3. La vicenda umana di Vincenzo Monti

Come la sua poesia, la sua vita non ha passioni profonde e iniziative possenti, tesa com’è semmai da una decisa volontà di affermazione personale e da una sapiente (anche se non sempre riuscita) amministrazione del proprio ingegno poetico per trovarsi sempre al punto giusto in una situazione, e non essere mai scavalcato e isolato dagli avvenimenti e dalle forze vittoriose dei vari potenti (in antitesi netta con l’immagine alfieriana del letterato che non è «visto mai de’ dominanti a lato»). Ciò che non esclude una vita di sentimenti anche generosi, come non esclude un piú ingenuo entusiasmo per i vincitori e i protagonisti felici della storia, per le vicende esaltanti e capaci di commuoverlo insieme alla piú vasta opinione pubblica; entusiasmo che ben corrisponde al suo ingegno versatile e facile, piú disposto ad aderire ai moti positivi della storia che a rifiutarli e a combatterli in una posizione di minoranza e di persuasa solitudine.

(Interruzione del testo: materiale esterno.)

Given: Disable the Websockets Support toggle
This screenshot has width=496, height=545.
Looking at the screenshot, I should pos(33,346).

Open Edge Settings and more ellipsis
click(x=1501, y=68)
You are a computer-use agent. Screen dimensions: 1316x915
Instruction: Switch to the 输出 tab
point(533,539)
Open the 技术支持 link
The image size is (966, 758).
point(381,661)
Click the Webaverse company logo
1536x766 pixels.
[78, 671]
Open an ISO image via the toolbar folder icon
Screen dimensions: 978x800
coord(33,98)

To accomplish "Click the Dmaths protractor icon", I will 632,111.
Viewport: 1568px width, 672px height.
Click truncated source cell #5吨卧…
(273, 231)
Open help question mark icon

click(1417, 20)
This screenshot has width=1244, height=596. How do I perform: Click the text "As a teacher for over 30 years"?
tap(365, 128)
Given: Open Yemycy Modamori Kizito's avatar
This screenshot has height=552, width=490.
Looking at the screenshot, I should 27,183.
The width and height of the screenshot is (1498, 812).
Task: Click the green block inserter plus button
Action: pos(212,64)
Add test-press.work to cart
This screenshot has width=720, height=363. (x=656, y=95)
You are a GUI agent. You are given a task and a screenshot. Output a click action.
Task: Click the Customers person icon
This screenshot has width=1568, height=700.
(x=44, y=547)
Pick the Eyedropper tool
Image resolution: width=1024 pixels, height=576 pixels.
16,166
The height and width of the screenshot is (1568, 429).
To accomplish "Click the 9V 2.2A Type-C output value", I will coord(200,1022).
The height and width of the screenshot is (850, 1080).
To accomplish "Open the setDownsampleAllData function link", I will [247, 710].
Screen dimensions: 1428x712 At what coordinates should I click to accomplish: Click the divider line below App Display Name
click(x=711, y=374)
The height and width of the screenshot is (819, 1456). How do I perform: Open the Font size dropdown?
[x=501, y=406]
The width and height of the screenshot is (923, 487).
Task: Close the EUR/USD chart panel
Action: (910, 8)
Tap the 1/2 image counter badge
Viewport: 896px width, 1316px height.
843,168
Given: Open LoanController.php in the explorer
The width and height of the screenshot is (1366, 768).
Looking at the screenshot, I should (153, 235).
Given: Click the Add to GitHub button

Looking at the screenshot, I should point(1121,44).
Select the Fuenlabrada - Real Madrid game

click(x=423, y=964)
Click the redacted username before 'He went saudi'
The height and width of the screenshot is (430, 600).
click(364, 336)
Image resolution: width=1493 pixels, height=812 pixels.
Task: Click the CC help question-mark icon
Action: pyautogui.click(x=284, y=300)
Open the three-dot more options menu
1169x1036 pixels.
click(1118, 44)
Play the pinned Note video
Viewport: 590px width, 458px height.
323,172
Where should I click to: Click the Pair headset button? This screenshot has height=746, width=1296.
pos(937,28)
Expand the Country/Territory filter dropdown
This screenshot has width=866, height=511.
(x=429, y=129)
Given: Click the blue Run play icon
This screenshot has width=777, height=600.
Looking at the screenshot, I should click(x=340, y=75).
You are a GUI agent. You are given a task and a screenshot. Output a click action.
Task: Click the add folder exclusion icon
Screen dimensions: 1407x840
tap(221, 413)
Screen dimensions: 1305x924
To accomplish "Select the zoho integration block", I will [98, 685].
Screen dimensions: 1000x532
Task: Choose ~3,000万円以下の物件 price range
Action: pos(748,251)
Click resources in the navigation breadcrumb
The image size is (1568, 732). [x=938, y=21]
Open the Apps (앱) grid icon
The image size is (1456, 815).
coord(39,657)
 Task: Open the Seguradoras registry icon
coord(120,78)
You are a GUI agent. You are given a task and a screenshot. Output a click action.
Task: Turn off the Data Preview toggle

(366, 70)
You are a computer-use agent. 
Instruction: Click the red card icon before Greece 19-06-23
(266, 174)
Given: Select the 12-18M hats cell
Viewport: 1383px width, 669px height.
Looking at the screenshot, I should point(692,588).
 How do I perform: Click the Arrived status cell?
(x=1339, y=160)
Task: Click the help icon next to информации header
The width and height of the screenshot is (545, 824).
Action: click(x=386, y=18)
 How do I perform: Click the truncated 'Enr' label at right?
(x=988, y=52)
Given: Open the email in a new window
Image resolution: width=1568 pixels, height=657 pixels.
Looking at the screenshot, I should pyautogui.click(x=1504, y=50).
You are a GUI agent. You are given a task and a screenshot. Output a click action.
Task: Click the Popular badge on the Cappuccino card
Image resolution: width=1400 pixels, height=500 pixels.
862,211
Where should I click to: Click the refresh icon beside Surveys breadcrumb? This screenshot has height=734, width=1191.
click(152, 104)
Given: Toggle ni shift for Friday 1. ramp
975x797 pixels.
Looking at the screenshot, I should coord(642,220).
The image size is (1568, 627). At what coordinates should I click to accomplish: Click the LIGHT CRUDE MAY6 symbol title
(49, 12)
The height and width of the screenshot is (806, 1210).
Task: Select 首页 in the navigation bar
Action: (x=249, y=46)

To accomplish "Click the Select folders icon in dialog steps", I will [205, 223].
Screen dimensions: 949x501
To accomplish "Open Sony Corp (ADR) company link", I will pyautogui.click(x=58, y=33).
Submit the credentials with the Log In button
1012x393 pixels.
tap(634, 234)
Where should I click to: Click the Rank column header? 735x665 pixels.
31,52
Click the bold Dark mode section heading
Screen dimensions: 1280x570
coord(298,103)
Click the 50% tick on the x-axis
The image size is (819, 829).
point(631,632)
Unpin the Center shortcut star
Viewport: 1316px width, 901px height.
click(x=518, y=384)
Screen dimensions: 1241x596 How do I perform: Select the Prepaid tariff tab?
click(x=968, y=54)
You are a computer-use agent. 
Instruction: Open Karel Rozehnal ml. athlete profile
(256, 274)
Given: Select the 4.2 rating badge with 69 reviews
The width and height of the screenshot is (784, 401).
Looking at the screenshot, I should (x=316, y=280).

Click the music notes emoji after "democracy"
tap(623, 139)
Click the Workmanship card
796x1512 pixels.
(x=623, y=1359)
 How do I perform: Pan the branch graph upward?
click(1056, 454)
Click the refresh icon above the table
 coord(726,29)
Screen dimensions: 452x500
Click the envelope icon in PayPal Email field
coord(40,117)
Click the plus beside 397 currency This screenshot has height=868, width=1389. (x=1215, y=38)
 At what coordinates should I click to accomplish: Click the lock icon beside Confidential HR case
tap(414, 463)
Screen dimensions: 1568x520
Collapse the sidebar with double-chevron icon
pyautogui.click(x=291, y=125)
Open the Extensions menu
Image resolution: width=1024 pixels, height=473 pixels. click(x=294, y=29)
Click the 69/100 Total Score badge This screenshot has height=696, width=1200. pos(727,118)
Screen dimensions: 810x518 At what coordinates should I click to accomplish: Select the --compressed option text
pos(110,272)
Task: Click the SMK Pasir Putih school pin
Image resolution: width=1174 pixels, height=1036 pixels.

Nato il 19 febbraio 1754 alle Alfonsine, nelle vicinanze di Ravenna, da una famiglia di agiati possidenti agricoli in via di consolidamento e affermazione economica, il Monti, dopo un’educazione classicistica tradizionale nel seminario di Faenza, si accinse presto a sviluppare insieme le sue doti letterarie e la sua impresa di affermazione personale, prima utilizzando le relative offerte di Ferrara (dove studiò prima medicina e poi legge e soprattutto si introdusse nell’ambiente letterario aristocratico, presto affermandovisi con la sua conversazione brillante e la foga e varietà della sua poesia), poi nel 1774 passando a Roma, capitale dello Stato pontificio e del mondo cattolico e insieme centro cosmopolitico dell’arte neoclassica e di una politica culturale fastosa, particolarmente appoggiata a papa Pio VI, dove la sua personalità vivacissima, abile, conformista, riuscí abbastanza presto ad imporsi (malgrado invidie e rivalità maligne e invincibili) di fronte ad una stanca letteratura di eredità arcadica e a divenire insieme il segretario del nepote del papa, il duca Luigi Braschi, e il poeta riconosciuto della corte papale (di cui assecondava con i suoi componimenti poetici le tendenze di mecenatismo, di moderato e piuttosto illusorio riformismo, di restaurazione dell’antico splendore classico nel neoclassicismo dell’edilizia, delle ricerche archeologiche, dei nuovi musei), mentre nel matrimonio con la bellissima Teresa Pikler (figlia di un famoso orafo neoclassico) egli si assicurava una soddisfatta vita sentimentale e una compagna ben adatta al suo prestigio nella vita sociale romana.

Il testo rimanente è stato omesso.